The elements a plaintiff must establish for defamation are "falsity, an unprivileged communication, fault, and damages." The Facebook posts are protected speech and not defamatory. The posts largely relate to Rynearson's objections to NDAA and related proposed state legislation as well as his opinions about Moriwaki's involvement with the Memorial Association and challenges to Moriwaki's stated opinions. The trial court did not make any findings that Rynearson posted false statements….

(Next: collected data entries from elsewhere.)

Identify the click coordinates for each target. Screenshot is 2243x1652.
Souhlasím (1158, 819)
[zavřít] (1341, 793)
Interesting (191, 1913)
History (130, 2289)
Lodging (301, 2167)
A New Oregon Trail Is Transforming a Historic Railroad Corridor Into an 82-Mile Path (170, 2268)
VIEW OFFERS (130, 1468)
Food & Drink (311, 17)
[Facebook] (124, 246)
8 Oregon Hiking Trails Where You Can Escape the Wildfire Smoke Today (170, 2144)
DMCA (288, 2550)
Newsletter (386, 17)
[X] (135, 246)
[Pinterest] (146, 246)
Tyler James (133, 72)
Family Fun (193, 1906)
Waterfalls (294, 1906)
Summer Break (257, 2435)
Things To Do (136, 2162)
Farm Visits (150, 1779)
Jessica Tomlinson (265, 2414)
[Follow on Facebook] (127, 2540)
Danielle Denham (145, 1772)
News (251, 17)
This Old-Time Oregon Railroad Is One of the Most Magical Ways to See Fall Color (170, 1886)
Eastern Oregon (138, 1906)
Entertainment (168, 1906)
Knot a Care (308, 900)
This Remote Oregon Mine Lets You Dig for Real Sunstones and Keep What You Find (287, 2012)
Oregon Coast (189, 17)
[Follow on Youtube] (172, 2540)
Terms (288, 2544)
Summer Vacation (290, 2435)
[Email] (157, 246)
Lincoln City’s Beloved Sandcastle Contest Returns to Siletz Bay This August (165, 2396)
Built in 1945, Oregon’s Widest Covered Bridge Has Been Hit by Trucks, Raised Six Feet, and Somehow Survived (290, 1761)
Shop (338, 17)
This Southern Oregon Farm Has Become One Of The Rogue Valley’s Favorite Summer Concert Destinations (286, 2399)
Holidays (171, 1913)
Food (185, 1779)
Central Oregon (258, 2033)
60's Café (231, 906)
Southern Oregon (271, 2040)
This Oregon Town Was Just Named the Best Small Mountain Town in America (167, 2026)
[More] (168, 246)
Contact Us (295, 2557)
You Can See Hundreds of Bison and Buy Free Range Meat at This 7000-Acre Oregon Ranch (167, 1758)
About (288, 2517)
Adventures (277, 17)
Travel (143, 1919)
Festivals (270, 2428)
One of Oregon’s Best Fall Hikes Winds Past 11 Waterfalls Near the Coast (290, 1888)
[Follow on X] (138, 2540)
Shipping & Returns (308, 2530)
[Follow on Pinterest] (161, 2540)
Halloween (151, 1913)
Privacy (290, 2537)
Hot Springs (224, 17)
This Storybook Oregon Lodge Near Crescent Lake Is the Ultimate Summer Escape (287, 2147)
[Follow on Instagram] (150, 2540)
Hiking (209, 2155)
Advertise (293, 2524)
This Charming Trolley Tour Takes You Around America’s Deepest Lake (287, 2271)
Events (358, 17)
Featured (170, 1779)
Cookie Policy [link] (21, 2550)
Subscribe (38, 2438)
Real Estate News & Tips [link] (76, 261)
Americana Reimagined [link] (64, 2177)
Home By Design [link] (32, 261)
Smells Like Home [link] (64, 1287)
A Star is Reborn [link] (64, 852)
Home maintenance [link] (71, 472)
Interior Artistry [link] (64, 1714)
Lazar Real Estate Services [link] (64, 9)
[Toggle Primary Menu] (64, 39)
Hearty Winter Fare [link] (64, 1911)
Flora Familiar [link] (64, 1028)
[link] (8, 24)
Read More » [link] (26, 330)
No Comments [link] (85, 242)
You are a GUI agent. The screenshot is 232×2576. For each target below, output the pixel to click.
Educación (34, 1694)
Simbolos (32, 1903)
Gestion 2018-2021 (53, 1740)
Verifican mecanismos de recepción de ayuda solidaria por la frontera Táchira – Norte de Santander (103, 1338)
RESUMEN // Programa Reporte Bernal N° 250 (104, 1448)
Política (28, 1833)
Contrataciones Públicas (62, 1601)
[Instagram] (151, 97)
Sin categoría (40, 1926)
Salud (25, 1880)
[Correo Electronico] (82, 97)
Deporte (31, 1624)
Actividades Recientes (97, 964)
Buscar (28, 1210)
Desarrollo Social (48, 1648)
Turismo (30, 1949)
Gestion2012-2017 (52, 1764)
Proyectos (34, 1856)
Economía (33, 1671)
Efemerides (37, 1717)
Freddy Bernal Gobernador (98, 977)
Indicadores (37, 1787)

Rynearson's internet postings critical of Moriwaki's role with the Memorial Association is permissible and protected speech. Rynearson's conduct undoubtedly and understandably caused significant and real annoyance and distress to Moriwaki, particularly with his persistence in posting. But Rynearson ceased contact with Moriwaki once there was an unequivocal request to do so. [The court is using "contact" here to refer to messages sent directly to Moriwaki, and excluding items posted about Moriwaki, which did continue but which the court found to be constitutionally protected. -EV] By blocking Rynearson, Moriwaki was able to prevent any further contacts from Rynearson via Facebook. Rynearson has likewise not contacted Moriwaki once Moriwaki texted him to leave him alone.
Rynearson did not commit "stalking conduct" as that term is defined by RCW 7.92.020(3).Accordingly, issuance of the stalking protection order below was an error of law.